Sunday, May 25, 2014

Turning a blind eye

Managers at BK Gulf, a joint venture company run by UK-based construction firm Balfour Beatty, alerted police to the strike at a site where a new university campus in Abu Dhabi was being built. BK Gulf is co-owned by Glasgow-based Balfour Beatty PLC, one of the UK's largest infrastructure companies, with pre-tax profits of £187m in 2013. The "BK" in BK Gulf is an abbreviation for Balfour Kilpatrick, which has now been consumed into its parent company, Balfour Beatty.

Witnesses say BK Gulf videotaped striking workers last October before police kicked down doors and arrested dozens. Others were tricked into meetings with management, only to find police waiting for them. Many of those arrested described being slapped, beaten and kicked at the largest prison in Dubai, which shares federal labour laws with Abu Dhabi. Some begged the company to intervene. Several said that a British manager informed of the abuse refused to act to stop it. One worker frantically made calls to BK Gulf managers to beg them for help. He got through to a construction manager at the Atlantis Hotel on Dubai's artificial palm-shaped island. The manager told him to do what the police wanted and to stay quiet, he claimed.

"It was the first time in my adult life that I cried, because I was so scared," said Matur Rehman, an NYU Abu Dhabi worker deported back to Bangladesh. "One police officer was shouting, 'Are you a strike leader? Are you a strike leader?' And the other one beat me with his shoe and slapped me on the neck. I was crying and begging him to stop," he said.

Another Bangladeshi, Inam Ul Hacq, from a different Dubai camp, said he was slapped during interrogation. "An Arab man in plain clothes was shouting: 'Who told you about the strike? Who told you about the strike?' and he was hitting me."

In all, more than 3,000 men were on strike for two days, most of them working on the NYU project on Saadiyat Island. Three hundred BK workers were deported as punishment for refusing to work, according to the workers and a site supervisor. All the men were striking for an increase in their six-day salary from £121 a month to £162.

BK Gulf managers merely acted in accordance with local law.  They say that in the UAE, where striking is illegal, companies are obliged to report the formation of any workers' committee to the authorities. The allegations against BK Gulf suggest that, at present, Western businesses and institutions are unable or unwilling to prevent such abuse.

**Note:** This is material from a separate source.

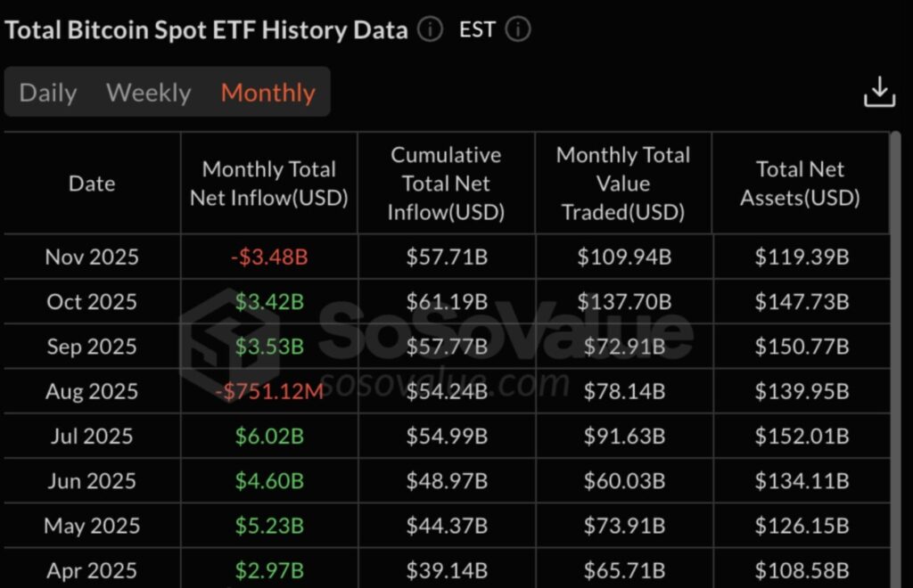Click the EST timezone label
The width and height of the screenshot is (913, 588).
[x=477, y=30]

Several of the eyewitnesses said a British construction manager at the company knew of the arrests among the 3,000 NYU workers on strike, but would not intervene.

Nick McGeehan, Gulf researcher at Human Rights Watch, said  "For far too long companies have just hoped that the problem would go away and that standards would get better, but they're not getting better. It's the same stories over and over again... this is a lucrative market, one of the most lucrative in the world... you cannot operate in the UAE and adhere to the codes of responsibility that they claim to...”

BK Gulf's work is part of the Saadiyat Island construction project. Saadiyat has instead drawn unwelcome fresh attention to that pattern of abuse, with reports of the routine confiscation of workers' passports upon arrival in the country and claims that a code of practice governing the treatment of workers has been repeatedly breached.